▶ **UIT TE VOEREN OPDRACHTEN**
**a.** Kun je het artikel over betaalbare woningbouw in twee zinnen samenvatten?
**b.** Schrijf uit het artikel over betaalbare woningbouw woordelijk het deel over dat opent met de woorden "11 aanbevelingen voor" en afsluit met "lang genoeg :-).".

▶ **GECITEERDE TEKST**

11 aanbevelingen voor het stimuleren van de bouw van betaalbare woningen
In mijn vorige artikel liet ik zien dat productiecapaciteit niet het probleem is voor de realisatie van betaalbare nieuwbouwwoningen. De grote vraag is dan natuurlijk: Wat moeten we wel doen om het tekort aan betaalbare woningen op te lossen? Hoe zorgen we voor snelle realisatie van betaalbare, mooie, duurzame woningen? Ik heb daarvoor elf suggesties. Ze kunnen ongetwijfeld niet allemaal bij iedereen op applaus rekenen, maar de vraag is vinden we echt dat we een probleem hebben en zijn we bereid daarvoor zaken te veranderen?
In dit artikel laat ik fiscale mogelijkheden die zich vooral richten op bevordering van de doorstroom achterwege. Het gaat er hier vooral om, hoe we überhaupt de bouw mogelijk kunnen maken. Het artikel is daarmee al lang genoeg :-).
1. Meer geld voor de gemeenten
De vergunningverlening in Nederland is te beperkt, te traag en te gecompliceerd. Productiecijfers die achterblijven hebben bijna altijd als oorzaak dat de vergunningen niet (tijdig) rond kwamen. Daaraan liggen verschillende redenen ten grondslag maar die hebben vaak te maken met capaciteit en geld. Er is nu al een tekort aan ambtenaren – laat staan als we het aantal woningbouwprojecten verder willen opschroeven. Bovendien is het vrij eenvoudig om proceduretijden te verlengen omdat er geen afrekenbare deadlines zijn.
Aan de andere kant biedt industrieel bouwen hier kansen omdat de voorbereidingskosten afnemen door tijdsbesparing bijvoorbeeld omdat er minder projectspecifiek hoeft te worden uitgewerkt. Dat vraagt echter om een andere inrichting van de processen. Dat moet georganiseerd worden en daarin moeten mensen ook leren. Kortom een tijdsinvestering die in het begin extra capaciteit vraagt. Nu is echter wel het moment omdat je het kunt verbinden aan de nieuwe Omgevingswet en de Wet Kwaliteitsborging.
Uitbreiding van de capaciteit is ook nodig om het planningsproces überhaupt sneller te laten lopen. Gemeenten hebben te maken met verschillende met elkaar concurrerende ruimteclaims. Om daar goede afwegingen in te maken zijn mensen met verstand van zaken nodig. Overigens is niet iedere locatie even ingewikkeld. Gebiedsontwikkeling buitenstedelijk zou veel sneller kunnen. De locaties zijn er dan vaak al, maar dan nog duurt het jaren voordat men kan bouwen.
Naast capaciteit is er ook geld nodig voor de ontwikkeling. Denk aan de inrichting van de openbare ruimte. Of bijvoorbeeld het uitkopen van bedrijven om op die locaties woningbouw mogelijk te maken. Geld kan helpen bij de financiële tekorten die een sluitende grondexploitatie in de weg staan.

▶ **OVERZICHT VAN ITEMS**
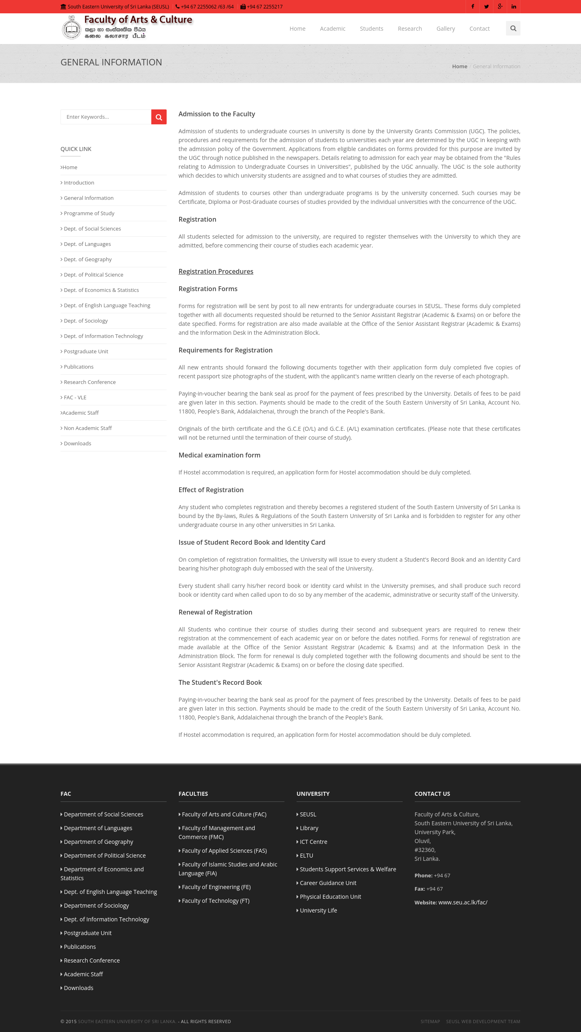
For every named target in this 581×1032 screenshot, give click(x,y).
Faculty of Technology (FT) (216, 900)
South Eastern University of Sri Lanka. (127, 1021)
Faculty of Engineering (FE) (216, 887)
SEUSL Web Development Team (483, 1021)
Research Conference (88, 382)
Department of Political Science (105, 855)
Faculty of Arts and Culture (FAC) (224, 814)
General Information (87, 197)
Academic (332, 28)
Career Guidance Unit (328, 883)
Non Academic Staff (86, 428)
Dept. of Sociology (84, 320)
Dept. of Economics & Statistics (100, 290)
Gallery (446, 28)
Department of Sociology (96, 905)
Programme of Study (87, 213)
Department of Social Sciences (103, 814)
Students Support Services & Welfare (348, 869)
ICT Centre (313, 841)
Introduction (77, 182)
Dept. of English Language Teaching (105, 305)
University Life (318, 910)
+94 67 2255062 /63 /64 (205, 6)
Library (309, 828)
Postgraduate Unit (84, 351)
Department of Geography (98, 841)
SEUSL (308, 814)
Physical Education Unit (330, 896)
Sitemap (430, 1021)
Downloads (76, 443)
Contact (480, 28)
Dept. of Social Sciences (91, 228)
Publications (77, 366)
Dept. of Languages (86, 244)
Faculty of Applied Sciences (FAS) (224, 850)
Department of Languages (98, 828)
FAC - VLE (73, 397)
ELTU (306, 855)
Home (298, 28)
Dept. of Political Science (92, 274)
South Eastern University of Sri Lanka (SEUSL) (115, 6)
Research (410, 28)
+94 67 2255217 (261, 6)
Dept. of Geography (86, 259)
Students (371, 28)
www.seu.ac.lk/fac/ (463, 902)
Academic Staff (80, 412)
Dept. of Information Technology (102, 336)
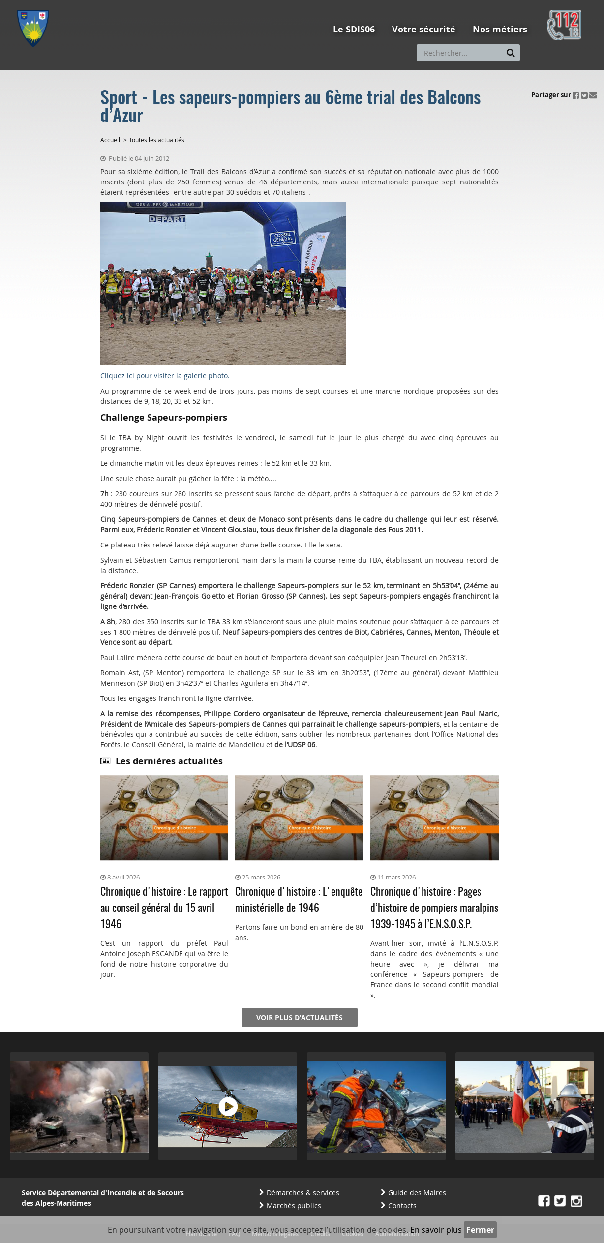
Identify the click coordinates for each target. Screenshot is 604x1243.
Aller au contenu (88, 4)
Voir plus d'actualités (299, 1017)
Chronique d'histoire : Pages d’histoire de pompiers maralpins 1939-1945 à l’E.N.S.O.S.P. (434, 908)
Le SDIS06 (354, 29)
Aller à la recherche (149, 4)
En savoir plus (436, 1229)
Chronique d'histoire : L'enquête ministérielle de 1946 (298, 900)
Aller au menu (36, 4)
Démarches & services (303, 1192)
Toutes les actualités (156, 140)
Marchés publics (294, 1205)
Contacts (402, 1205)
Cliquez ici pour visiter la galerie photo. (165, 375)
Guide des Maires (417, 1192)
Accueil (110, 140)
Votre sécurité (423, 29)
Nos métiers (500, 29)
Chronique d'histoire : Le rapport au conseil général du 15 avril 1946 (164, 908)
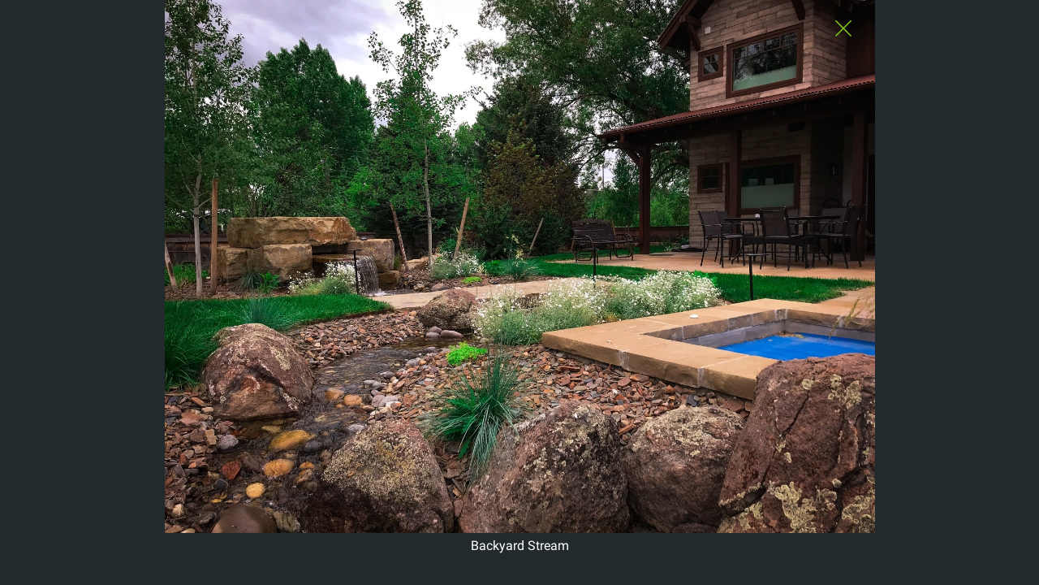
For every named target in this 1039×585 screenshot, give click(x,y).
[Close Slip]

▶ **UITKOMSTEN**
**a.** Het artikel geeft elf suggesties om de bouw van betaalbare woningen mogelijk te maken en laat fiscale maatregelen voor de doorstroom buiten beschouwing. De eerste aanbeveling is meer geld voor gemeenten, omdat de vergunningverlening te beperkt, te traag en te gecompliceerd is en er capaciteit en geld nodig zijn voor de planning en ontwikkeling van locaties.

**b.**
11 aanbevelingen voor het stimuleren van de bouw van betaalbare woningen
In mijn vorige artikel liet ik zien dat productiecapaciteit niet het probleem is voor de realisatie van betaalbare nieuwbouwwoningen. De grote vraag is dan natuurlijk: Wat moeten we wel doen om het tekort aan betaalbare woningen op te lossen? Hoe zorgen we voor snelle realisatie van betaalbare, mooie, duurzame woningen? Ik heb daarvoor elf suggesties. Ze kunnen ongetwijfeld niet allemaal bij iedereen op applaus rekenen, maar de vraag is vinden we echt dat we een probleem hebben en zijn we bereid daarvoor zaken te veranderen?
In dit artikel laat ik fiscale mogelijkheden die zich vooral richten op bevordering van de doorstroom achterwege. Het gaat er hier vooral om, hoe we überhaupt de bouw mogelijk kunnen maken. Het artikel is daarmee al lang genoeg :-).